In particular, the new law, which appears to have ample political support from majority Republicans and several Democrats, would sharply narrow the number of banks considered “too big to fail” and thus open to greater scrutiny from regulators like the Fed as well as tougher capital requirements.
Dennis Kelleher, president of advocacy group Better Markets, told Business Insider he is deeply concerned by the new legislation’s reversal of many key rules in the so-called Dodd-Frank law passed in 2010.
“It is grossly irresponsible at this late very stage of the business cycle, to add legislative deregulation of the biggest banks in the country to widespread regulatory agency deregulation and non-enforcement,” Kelleher said. “Unleashing the biggest banks is just asking for another horrific crash.”

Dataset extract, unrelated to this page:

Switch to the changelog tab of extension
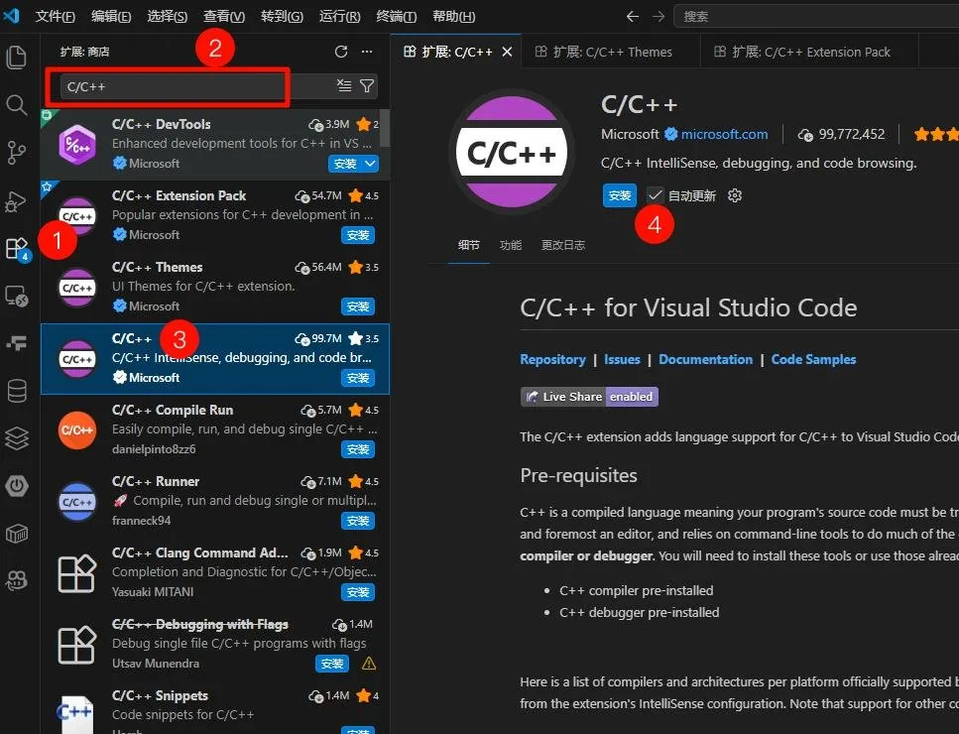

The bills proponents, which include 13 Democrats, argue that the Dodd-Frank rules went too far and became overly cumbersome for all but the biggest Wall Street banks. Their strong financial performance, Kelleher says, suggests otherwise.
“Every single argument for deregulation has been objectively rebutted by rising if not historic bank revenues, profits, bonuses and lending,” he said.
Despite its likely passage, several senior Democratic senators, including Elizabeth Warren and Sherrod Brown, have come out against the bill.
“People in this building may forget the devastating impact of the financial crisis 10 years ago, but the American people have not forgotten,” Warren told reporters at a Senate press briefing Tuesday.
“The importance of fighting now is to stop this bill, but it’s also to make clear we’re not just going to lay down for the big financial institutions.”
Warren opposes the legislation’s mandate to raise the threshold at which banks are considered systemically important – and thus potentially needing government bailouts and subject to stricter oversight – to $250 billion from $50 billion. Banks of smaller but still substantial size needed plenty of government help during the 2008 financial crisis, Warren says.
The new rules would also exempts banks with less than $10 billion in assets from rules banning proprietary trading.
Kelleher says a fairly strong economic backdrop and record bank profits should be an indication that financial institutions should be strengthening their balance sheets, not facing looser oversight.
“In a rational world, this is exactly when counter-cyclical measures would require increasing bank capital, liquidity and other buffers for the inevitable downturn, thereby ensuring that the financial sector is strong enough to lend through the cycle rather than contract to repair fragile, broken and over-leveraged balance sheets,” he said.